Retype, without changes, every line from the line that contains "Given: Click the 47.3 length value" through the final line of the records. Exclude pictures.

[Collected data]
┌──
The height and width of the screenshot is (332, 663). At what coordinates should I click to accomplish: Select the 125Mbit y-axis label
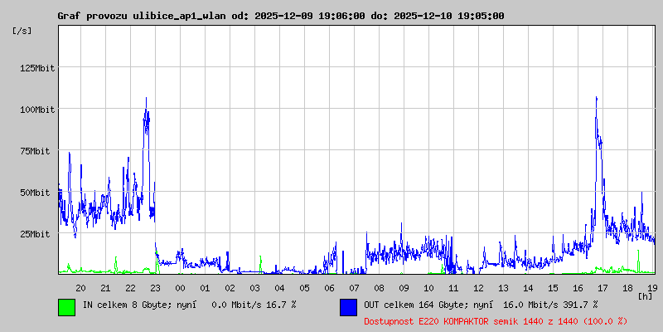(36, 68)
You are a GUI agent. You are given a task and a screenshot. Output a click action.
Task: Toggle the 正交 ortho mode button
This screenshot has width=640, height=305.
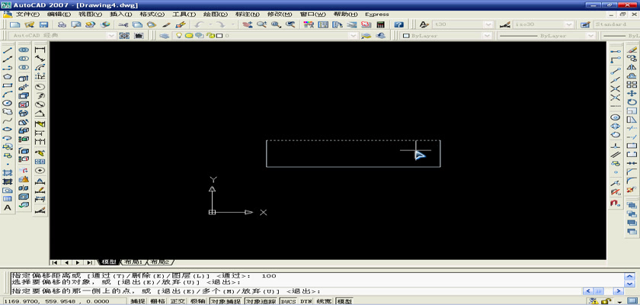(178, 301)
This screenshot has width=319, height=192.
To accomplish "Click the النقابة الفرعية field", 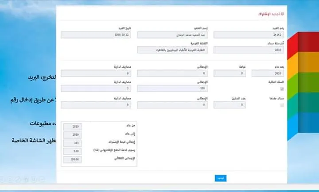I will 172,50.
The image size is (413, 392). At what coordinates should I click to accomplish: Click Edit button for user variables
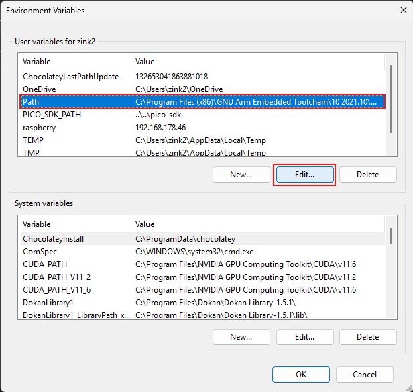point(304,175)
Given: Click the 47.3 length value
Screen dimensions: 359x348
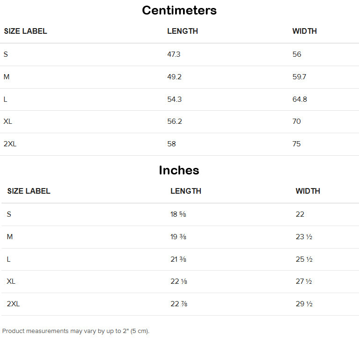Looking at the screenshot, I should [174, 54].
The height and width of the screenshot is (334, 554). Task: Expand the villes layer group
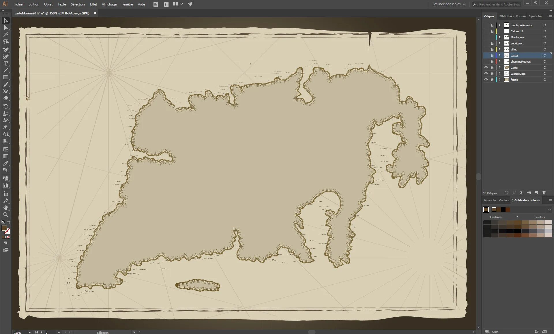[499, 49]
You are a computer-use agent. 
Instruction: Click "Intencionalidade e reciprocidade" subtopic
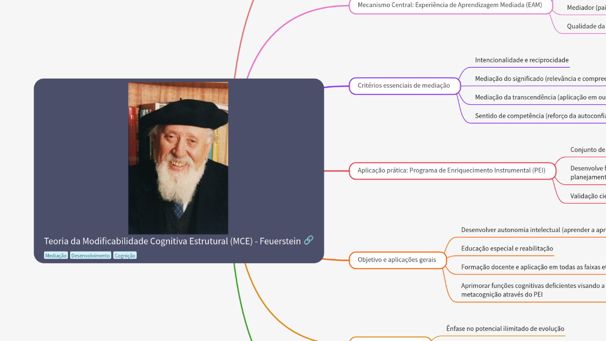[x=522, y=60]
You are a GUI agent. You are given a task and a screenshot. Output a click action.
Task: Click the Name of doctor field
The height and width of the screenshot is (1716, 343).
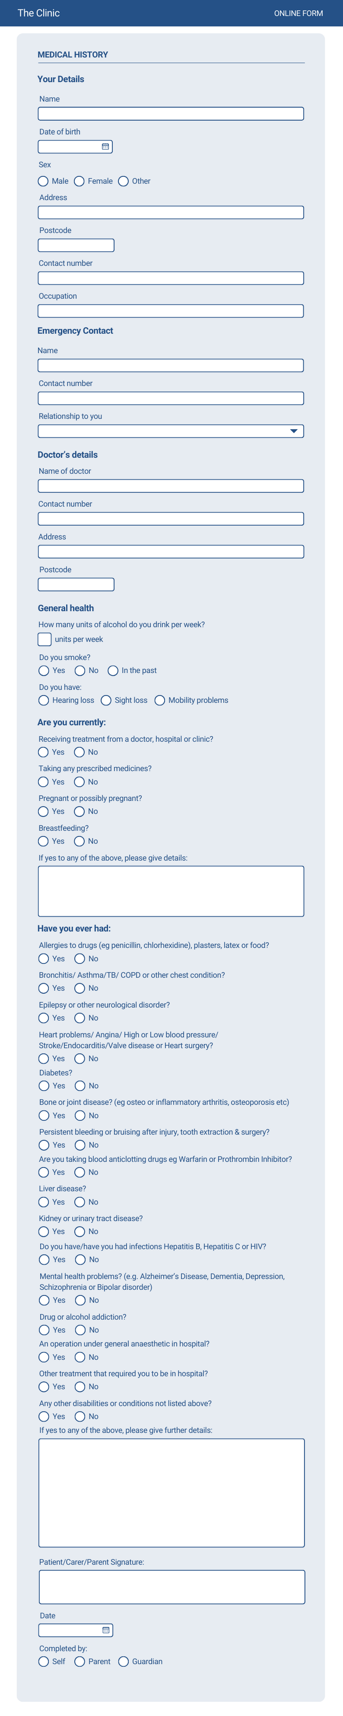(171, 486)
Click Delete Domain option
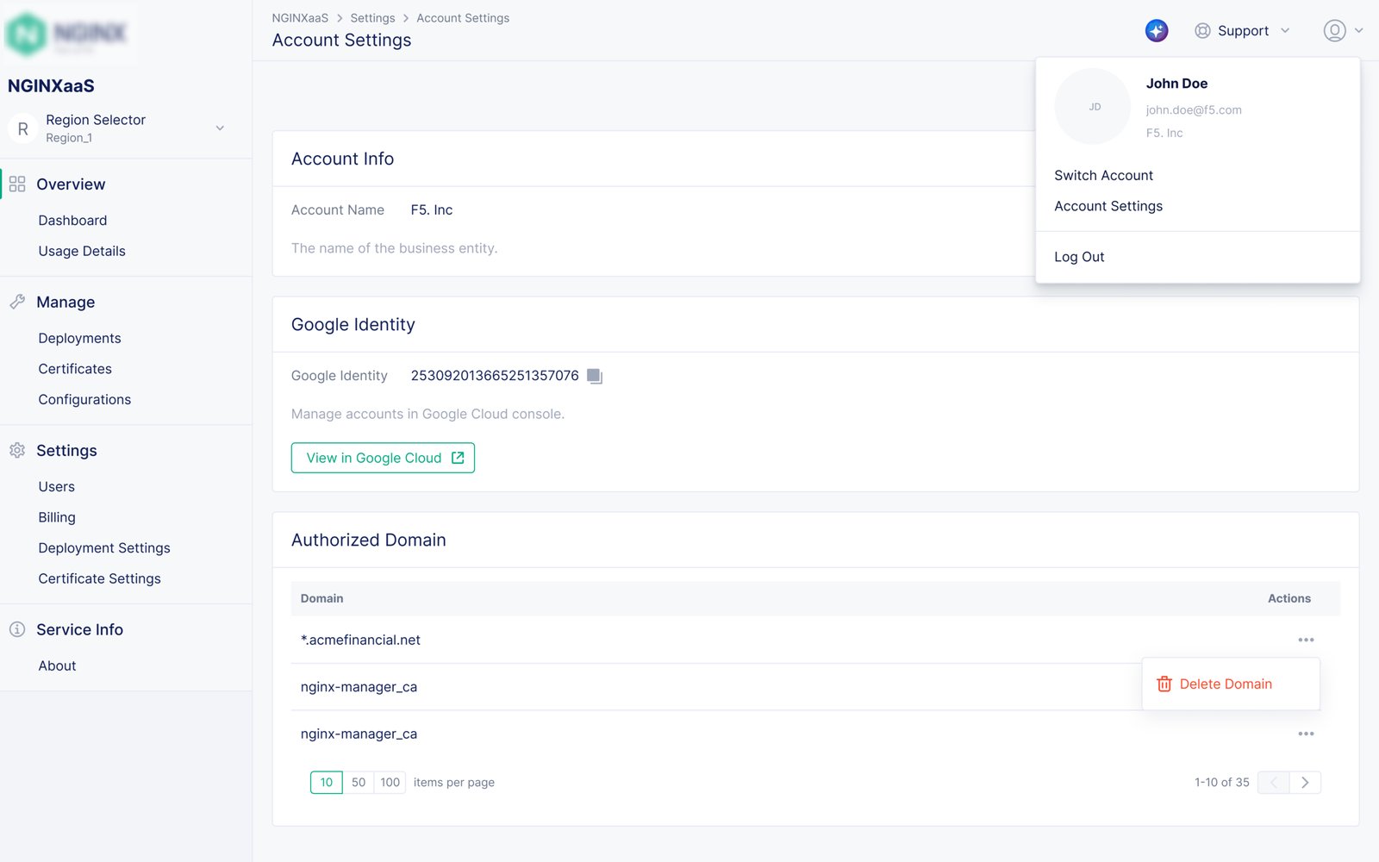Viewport: 1379px width, 862px height. click(1225, 684)
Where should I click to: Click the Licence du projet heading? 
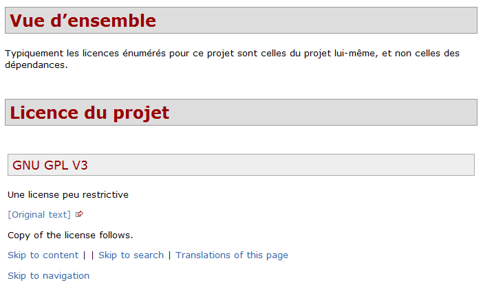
└──
→ Response to this task
Given: Click the 47.3 length value
Screen dimensions: 359x348
Looking at the screenshot, I should [174, 54].
The height and width of the screenshot is (334, 554). Task: Expand the villes layer group
[499, 49]
You are a computer-use agent. 
Instruction: Click "Intencionalidade e reciprocidade" subtopic
[x=522, y=60]
You are a GUI agent. You are given a task and a screenshot. Output a click action.
Task: Click the Name of doctor field
The height and width of the screenshot is (1716, 343).
(171, 486)
Click Delete Domain option
Viewport: 1379px width, 862px height. click(1225, 684)
Where should I click to: Click the Licence du projet heading? 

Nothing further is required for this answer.